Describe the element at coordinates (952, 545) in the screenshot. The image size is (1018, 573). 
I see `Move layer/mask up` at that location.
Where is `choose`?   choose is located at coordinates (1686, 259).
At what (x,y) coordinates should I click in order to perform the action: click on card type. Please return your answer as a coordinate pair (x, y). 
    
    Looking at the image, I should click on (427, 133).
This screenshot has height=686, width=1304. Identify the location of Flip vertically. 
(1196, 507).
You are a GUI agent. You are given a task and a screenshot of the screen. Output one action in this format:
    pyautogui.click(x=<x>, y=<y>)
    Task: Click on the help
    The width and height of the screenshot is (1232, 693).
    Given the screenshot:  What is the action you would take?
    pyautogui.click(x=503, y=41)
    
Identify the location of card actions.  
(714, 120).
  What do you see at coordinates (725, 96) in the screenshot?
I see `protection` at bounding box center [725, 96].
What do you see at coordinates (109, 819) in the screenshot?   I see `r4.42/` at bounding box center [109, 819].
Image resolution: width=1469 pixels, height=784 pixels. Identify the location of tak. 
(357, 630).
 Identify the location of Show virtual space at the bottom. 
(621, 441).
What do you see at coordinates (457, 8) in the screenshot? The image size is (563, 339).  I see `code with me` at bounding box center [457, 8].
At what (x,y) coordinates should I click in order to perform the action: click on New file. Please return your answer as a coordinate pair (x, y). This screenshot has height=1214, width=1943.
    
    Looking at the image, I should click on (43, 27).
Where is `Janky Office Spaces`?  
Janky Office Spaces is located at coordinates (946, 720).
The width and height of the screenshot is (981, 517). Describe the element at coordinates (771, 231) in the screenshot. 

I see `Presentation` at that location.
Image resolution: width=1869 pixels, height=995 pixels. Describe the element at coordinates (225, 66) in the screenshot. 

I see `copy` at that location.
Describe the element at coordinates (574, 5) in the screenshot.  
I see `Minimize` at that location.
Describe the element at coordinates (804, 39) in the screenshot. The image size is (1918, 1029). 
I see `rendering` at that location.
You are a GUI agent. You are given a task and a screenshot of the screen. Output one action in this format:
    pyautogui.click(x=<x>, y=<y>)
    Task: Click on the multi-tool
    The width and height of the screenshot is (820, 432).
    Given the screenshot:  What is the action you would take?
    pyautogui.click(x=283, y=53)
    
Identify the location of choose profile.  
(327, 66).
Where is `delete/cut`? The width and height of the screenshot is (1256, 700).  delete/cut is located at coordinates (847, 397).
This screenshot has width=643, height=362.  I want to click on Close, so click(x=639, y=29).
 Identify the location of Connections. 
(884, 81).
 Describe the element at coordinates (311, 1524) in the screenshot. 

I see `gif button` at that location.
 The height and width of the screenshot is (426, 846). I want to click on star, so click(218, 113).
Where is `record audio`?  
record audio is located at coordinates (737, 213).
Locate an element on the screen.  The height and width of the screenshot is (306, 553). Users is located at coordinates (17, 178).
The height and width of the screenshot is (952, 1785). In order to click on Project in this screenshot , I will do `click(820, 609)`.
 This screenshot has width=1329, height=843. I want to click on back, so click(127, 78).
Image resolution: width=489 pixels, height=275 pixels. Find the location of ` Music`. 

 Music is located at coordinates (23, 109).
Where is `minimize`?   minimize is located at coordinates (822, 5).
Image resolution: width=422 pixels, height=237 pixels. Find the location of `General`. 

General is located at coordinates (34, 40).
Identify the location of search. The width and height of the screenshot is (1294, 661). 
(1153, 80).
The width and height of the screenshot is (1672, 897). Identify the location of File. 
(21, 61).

★ ★ ★

Can you rewrite all of the material with "Identify the location of" changed to "Find the position of" and nothing else altered?

Describe the element at coordinates (952, 545) in the screenshot. The image size is (1018, 573). 
I see `Move layer/mask up` at that location.
Where is `choose`?   choose is located at coordinates (1686, 259).
At what (x,y) coordinates should I click in order to perform the action: click on card type. Please return your answer as a coordinate pair (x, y). 
    
    Looking at the image, I should click on (427, 133).
This screenshot has height=686, width=1304. Find the position of Flip vertically. 
(1196, 507).
You are a GUI agent. You are given a task and a screenshot of the screen. Output one action in this format:
    pyautogui.click(x=<x>, y=<y>)
    Task: Click on the help
    The width and height of the screenshot is (1232, 693).
    Given the screenshot:  What is the action you would take?
    pyautogui.click(x=503, y=41)
    
Find the position of card actions.  
(714, 120).
  What do you see at coordinates (725, 96) in the screenshot?
I see `protection` at bounding box center [725, 96].
What do you see at coordinates (109, 819) in the screenshot?   I see `r4.42/` at bounding box center [109, 819].
Image resolution: width=1469 pixels, height=784 pixels. Find the position of tak. 
(357, 630).
 Find the position of Show virtual space at the bottom. 
(621, 441).
What do you see at coordinates (457, 8) in the screenshot? The image size is (563, 339).  I see `code with me` at bounding box center [457, 8].
At what (x,y) coordinates should I click in order to perform the action: click on New file. Please return your answer as a coordinate pair (x, y). This screenshot has height=1214, width=1943.
    
    Looking at the image, I should click on (43, 27).
Where is `Janky Office Spaces`?  
Janky Office Spaces is located at coordinates (946, 720).
The width and height of the screenshot is (981, 517). Describe the element at coordinates (771, 231) in the screenshot. 

I see `Presentation` at that location.
Image resolution: width=1869 pixels, height=995 pixels. Describe the element at coordinates (225, 66) in the screenshot. 

I see `copy` at that location.
Describe the element at coordinates (574, 5) in the screenshot.  
I see `Minimize` at that location.
Describe the element at coordinates (804, 39) in the screenshot. The image size is (1918, 1029). 
I see `rendering` at that location.
You are a GUI agent. You are given a task and a screenshot of the screen. Output one action in this format:
    pyautogui.click(x=<x>, y=<y>)
    Task: Click on the multi-tool
    The width and height of the screenshot is (820, 432).
    Given the screenshot:  What is the action you would take?
    pyautogui.click(x=283, y=53)
    
Find the position of choose profile.  
(327, 66).
Where is `delete/cut`? The width and height of the screenshot is (1256, 700).  delete/cut is located at coordinates (847, 397).
This screenshot has width=643, height=362.  I want to click on Close, so click(x=639, y=29).
 Find the position of Connections. 
(884, 81).
 Describe the element at coordinates (311, 1524) in the screenshot. 

I see `gif button` at that location.
 The height and width of the screenshot is (426, 846). I want to click on star, so click(218, 113).
Where is `record audio`?  
record audio is located at coordinates (737, 213).
Locate an element on the screen.  The height and width of the screenshot is (306, 553). Users is located at coordinates (17, 178).
The height and width of the screenshot is (952, 1785). In order to click on Project in this screenshot , I will do `click(820, 609)`.
 This screenshot has width=1329, height=843. I want to click on back, so click(127, 78).
Image resolution: width=489 pixels, height=275 pixels. Find the location of ` Music`. 

 Music is located at coordinates (23, 109).
Where is `minimize`?   minimize is located at coordinates (822, 5).
Image resolution: width=422 pixels, height=237 pixels. Find the location of `General`. 

General is located at coordinates (34, 40).
Find the position of search. The width and height of the screenshot is (1294, 661). 
(1153, 80).
The width and height of the screenshot is (1672, 897). Find the position of File. 
(21, 61).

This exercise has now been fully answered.